Saved data entries
☆ ☆ ☆
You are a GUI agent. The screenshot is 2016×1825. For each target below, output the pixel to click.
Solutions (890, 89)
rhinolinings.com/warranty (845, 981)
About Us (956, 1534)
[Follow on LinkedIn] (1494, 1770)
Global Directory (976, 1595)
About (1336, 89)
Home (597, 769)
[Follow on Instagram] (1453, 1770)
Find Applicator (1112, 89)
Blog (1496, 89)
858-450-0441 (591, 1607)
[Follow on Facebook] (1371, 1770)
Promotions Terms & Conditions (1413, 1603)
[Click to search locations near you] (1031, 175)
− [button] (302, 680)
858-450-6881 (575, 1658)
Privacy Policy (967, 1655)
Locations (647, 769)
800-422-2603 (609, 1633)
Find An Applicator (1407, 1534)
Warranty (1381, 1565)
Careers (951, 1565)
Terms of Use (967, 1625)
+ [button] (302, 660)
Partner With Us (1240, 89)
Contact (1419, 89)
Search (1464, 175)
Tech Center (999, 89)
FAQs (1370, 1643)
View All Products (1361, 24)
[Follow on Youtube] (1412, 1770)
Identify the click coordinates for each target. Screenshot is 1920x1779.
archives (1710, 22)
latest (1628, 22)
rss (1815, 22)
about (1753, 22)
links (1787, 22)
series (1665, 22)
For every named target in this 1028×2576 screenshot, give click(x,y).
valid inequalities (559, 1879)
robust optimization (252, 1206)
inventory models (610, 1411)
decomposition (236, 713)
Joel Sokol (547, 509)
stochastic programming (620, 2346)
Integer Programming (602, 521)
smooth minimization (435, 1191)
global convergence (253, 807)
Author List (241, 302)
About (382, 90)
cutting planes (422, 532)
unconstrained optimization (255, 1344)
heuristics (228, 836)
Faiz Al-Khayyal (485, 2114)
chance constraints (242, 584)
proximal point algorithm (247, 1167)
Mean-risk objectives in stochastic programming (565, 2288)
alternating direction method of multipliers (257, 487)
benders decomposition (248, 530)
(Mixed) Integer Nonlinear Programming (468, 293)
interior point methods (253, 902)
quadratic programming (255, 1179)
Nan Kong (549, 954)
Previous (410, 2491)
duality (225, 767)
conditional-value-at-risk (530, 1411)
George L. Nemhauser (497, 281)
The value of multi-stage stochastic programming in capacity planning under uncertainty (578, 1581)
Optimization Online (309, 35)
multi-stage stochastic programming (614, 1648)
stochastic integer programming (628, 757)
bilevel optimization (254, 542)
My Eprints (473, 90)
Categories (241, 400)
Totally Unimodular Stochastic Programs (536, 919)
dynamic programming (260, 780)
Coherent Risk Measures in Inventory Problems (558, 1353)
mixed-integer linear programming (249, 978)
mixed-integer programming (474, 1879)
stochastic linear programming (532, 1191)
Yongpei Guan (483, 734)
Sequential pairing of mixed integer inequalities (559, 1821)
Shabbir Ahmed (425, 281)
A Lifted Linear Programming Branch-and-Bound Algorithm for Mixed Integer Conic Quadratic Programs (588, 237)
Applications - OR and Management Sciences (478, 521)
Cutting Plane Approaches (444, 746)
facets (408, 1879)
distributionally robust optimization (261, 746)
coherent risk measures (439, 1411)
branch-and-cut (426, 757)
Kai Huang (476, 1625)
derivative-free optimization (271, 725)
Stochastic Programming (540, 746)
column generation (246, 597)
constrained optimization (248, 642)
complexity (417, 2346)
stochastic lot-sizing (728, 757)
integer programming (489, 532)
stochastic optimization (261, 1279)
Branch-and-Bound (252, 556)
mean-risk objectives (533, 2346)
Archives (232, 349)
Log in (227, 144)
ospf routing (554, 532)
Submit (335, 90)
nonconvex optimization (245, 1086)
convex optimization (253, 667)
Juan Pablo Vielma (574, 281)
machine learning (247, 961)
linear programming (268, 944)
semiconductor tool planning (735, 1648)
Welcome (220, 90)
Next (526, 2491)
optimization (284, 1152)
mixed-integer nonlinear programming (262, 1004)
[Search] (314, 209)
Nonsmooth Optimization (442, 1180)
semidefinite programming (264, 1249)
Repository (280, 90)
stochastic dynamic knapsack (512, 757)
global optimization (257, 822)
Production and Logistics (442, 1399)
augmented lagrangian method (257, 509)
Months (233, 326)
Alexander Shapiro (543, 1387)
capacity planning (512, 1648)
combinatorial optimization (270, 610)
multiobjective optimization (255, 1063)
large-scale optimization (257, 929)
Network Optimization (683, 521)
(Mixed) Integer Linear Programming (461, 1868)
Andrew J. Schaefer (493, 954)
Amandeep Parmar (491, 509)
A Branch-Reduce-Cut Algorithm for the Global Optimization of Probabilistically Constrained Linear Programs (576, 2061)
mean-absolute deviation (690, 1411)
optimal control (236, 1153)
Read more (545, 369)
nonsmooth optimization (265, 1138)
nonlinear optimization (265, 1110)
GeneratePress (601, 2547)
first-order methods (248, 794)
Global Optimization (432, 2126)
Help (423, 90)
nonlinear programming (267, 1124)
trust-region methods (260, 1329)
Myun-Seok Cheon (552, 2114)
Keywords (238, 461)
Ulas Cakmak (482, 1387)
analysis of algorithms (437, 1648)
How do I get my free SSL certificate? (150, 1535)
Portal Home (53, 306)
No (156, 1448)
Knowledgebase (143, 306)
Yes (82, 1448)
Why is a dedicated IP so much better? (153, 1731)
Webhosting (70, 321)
☆ ☆ ☆
[EXERCISE OBJECTIVE] Each line above that carries the string "robust" has to be returned.

[WRITTEN RESPONSE]
robust optimization (252, 1206)
distributionally robust optimization (261, 746)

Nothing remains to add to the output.